AT Brand is a European project co-financed by the European Regional Development Fund (ERDF), Interreg Atlantic Area IVB supporting transnational co-operation projects in Atlantic regions. From 1 January 2014 through September 2015 the project focused on innovation and management in integrated city branding.

INTERREG Atlantic Area IVB programme 

This programme is the fourth transnational co-operation programme in the area. It aims to contribute to the territorial cohesion of the Atlantic Area. Regional Cooperation is carried out by common strategy actions and the exchange of know-how.

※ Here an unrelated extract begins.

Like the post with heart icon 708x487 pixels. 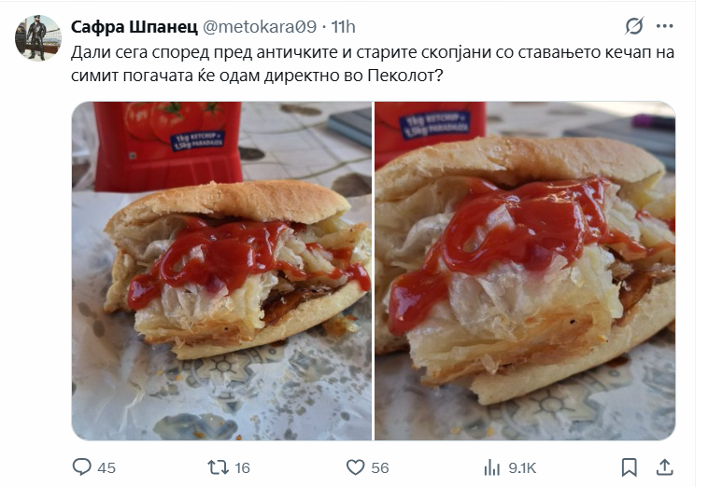tap(355, 467)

INTERREG Atlantic Area encloses, 27 co-operation areas from five countries (United Kingdom, Ireland, France, Spain and Portugal). Since centuries ago they share a strong cultural identity, history and heritage (including the Celtic dimension: Ireland, Scotland, Wales, Cornwall, Brittany, Asturias, and Galicia), as well as a similar geographical and maritime environment.

Purpose of the project

Partners 
The project is led by Dublin City Council. The five partners are the Faro, San Sebastián, the Agglomeration community of La Rochelle, Liverpool Vision, and the Conference of Atlantic Arc Cities. Other cities and institutions are also invited to share the project.

Integrated city branding strategy 

City branding is understood by partners as a complete and human communication strategy. The ATBRAND approach is innovative, as it takes all communication dimensions on board. 
ATBRAND is not producing traditional logos and slogans, as cities are not products.
Cities have to communicate their brand narrative globally, including local stakeholders, to reach a sustainable strategy: “the story is the unique branding mark that each city has drawn from history and experience".

Objectives 
In accordance with the INTERREG IVB ATLANTIC AREA priority that supports transnational projects working together for sustainable urban and regional development, the AT Brand strategic objective is to make cities and regions more influential and attractive through networking. "The project ATBRAND intends to explore the feasibility of a long-term strategy to co-brand the Atlantic area". It capitalises on city networking, best practices in place branding and past initiatives, counting on citizens' opinions. The aim is to make cities located in the Atlantic Arc more visible and attractive.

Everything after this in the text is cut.